Instructions.
a) Could you repeat the part of the Csaba article below between "Csaba passes tactical" and "messiah didn’t materialise.", inclusive?
b) Answer these questions from the Csaba article below:
(i) Who was heralded pre-match as Csaba's tactical masterstroke?
(ii) Which group did Uganda go top of?
(iii) Which player does the article say marshals the Ugandan backline with the most refinement?

Document segment.
· · · ·
Csaba passes tactical test

Sep 03, 2006

PRE-MATCH, Jackson Mayanja was heralded as the tactical masterstroke that a desperate Laszlo Csaba would conjure to paper over the cracks in Cranes’ goal-shy attacking department.

By Joseph Opio
PRE-MATCH, Jackson Mayanja was heralded as the tactical masterstroke that a desperate Laszlo Csaba would conjure to paper over the cracks in Cranes’ goal-shy attacking department.
In the end, the much-anticipated return of the ageing messiah didn’t materialise.
Yet if Mayanja’s no-show was anticlimactic, that disappointment was alleviated by Csaba’s rivetting tactical masterpiece that ensured Uganda stormed out of the starting blocks and into the distance, to luxuriate above Nigeria by going top of Group three.
How the German improvised his shoe-string resources by employing his defence as a launch-pad for attack is the stuff of tactical folklore.
No Ugandan marshals the backline with more refinement than Ibra Sekagya. No player in the current crop supersedes the ice-cool Cranes skipper in executing the lost arts of a defensive libero.
Csaba hails from a nation that supplied the world’s pre-eminent libero and his courageous attempt at cloning Sekagya into Uganda’s Franz Beckenbauer reaped copious dividends.
· · · ·
Stored data.
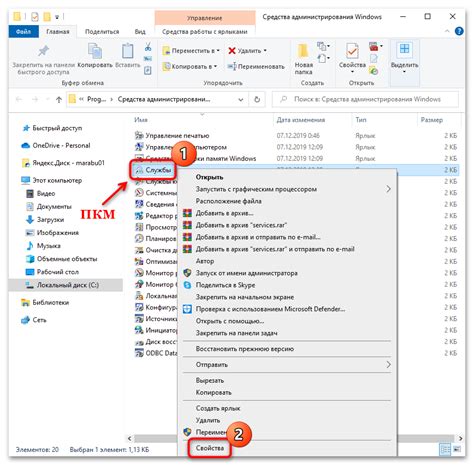The image size is (474, 465).
Task: Click the Properties checkmark icon in ribbon
Action: point(352,51)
· · · ·
Answers to each task.
a)
Csaba passes tactical test

Sep 03, 2006

PRE-MATCH, Jackson Mayanja was heralded as the tactical masterstroke that a desperate Laszlo Csaba would conjure to paper over the cracks in Cranes’ goal-shy attacking department.

By Joseph Opio
PRE-MATCH, Jackson Mayanja was heralded as the tactical masterstroke that a desperate Laszlo Csaba would conjure to paper over the cracks in Cranes’ goal-shy attacking department.
In the end, the much-anticipated return of the ageing messiah didn’t materialise.

b)
(i) Jackson Mayanja
(ii) Group three
(iii) Ibra Sekagya